-- Data provided follows --

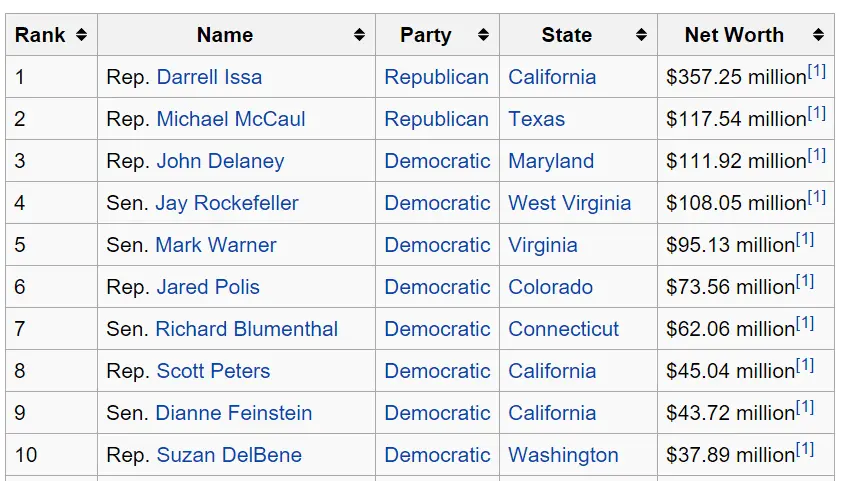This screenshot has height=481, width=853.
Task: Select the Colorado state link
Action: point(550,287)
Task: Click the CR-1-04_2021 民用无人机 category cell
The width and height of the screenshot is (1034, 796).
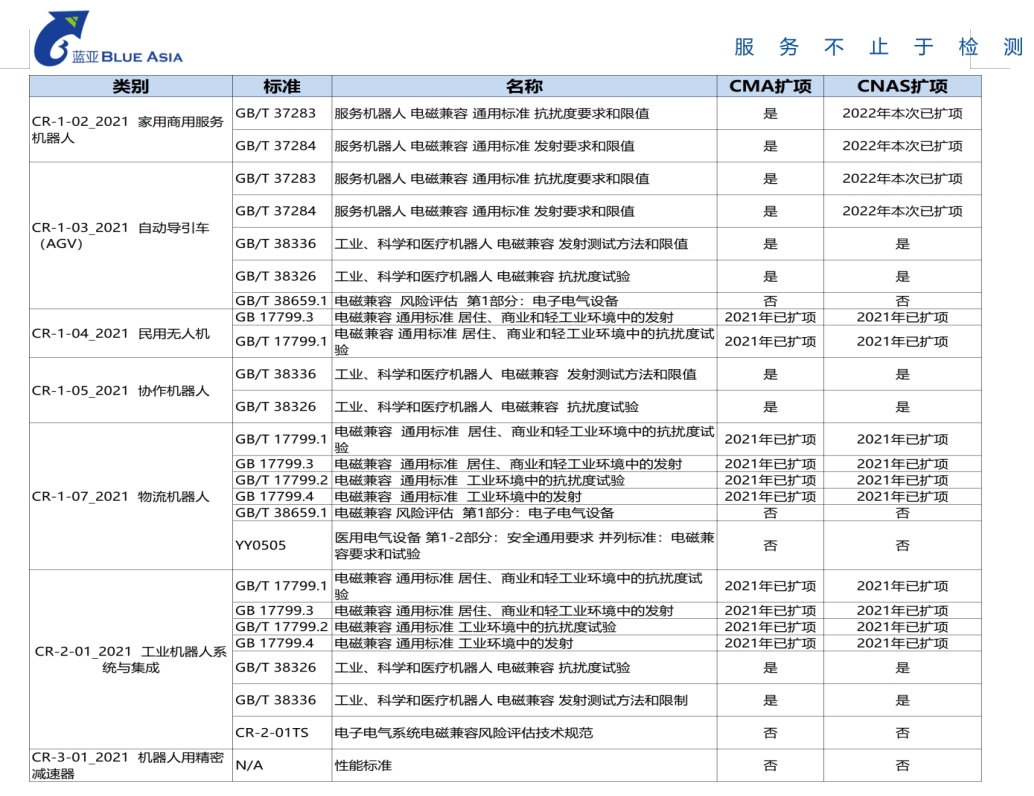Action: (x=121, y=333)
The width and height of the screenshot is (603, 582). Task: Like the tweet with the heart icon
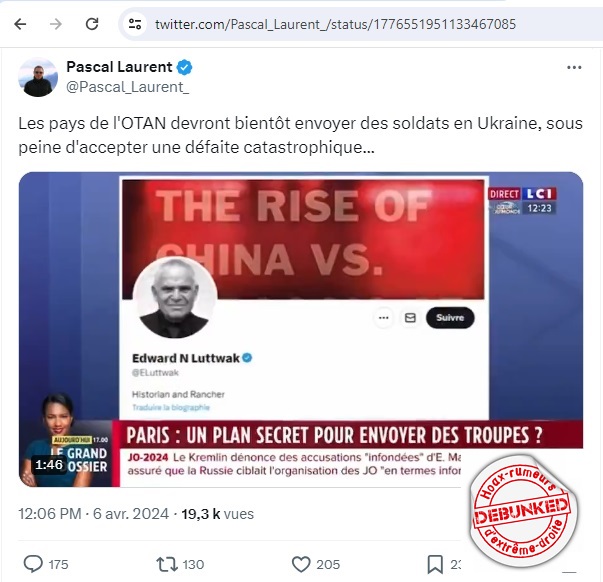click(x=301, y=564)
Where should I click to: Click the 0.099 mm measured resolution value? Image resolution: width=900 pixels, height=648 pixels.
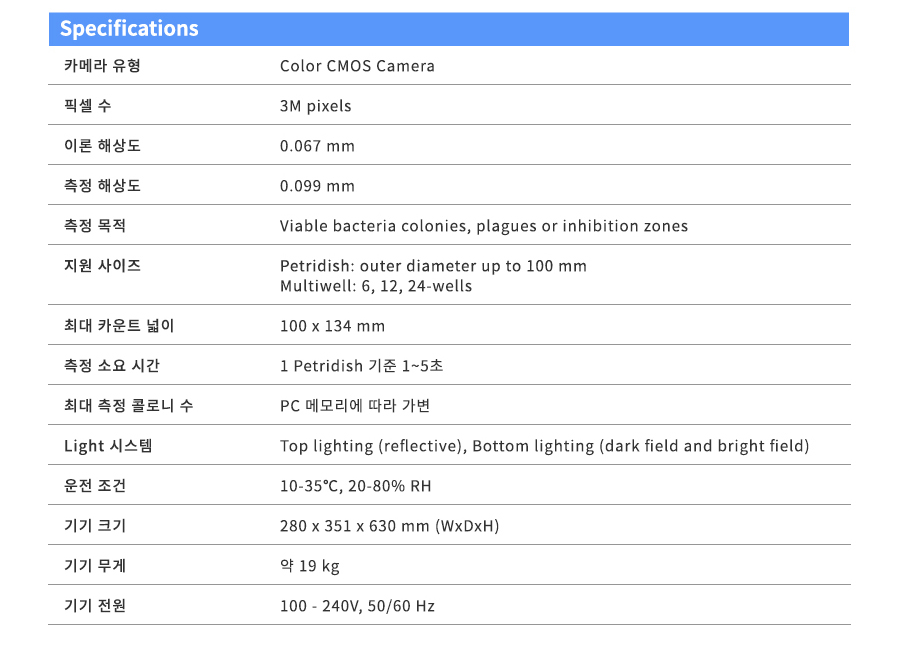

-- Data provided concluded --

• [Requirement] Leave out the pictures and copy exactly the lines from the one with "Task: Click the" through the last line of the records above.

• [Your solution]
Task: Click the CR-1-04_2021 民用无人机 category cell
The width and height of the screenshot is (1034, 796).
Action: (x=121, y=333)
The width and height of the screenshot is (603, 582). Task: Like the tweet with the heart icon
click(x=301, y=564)
Where should I click to: Click the 0.099 mm measured resolution value? Image resolution: width=900 pixels, height=648 pixels.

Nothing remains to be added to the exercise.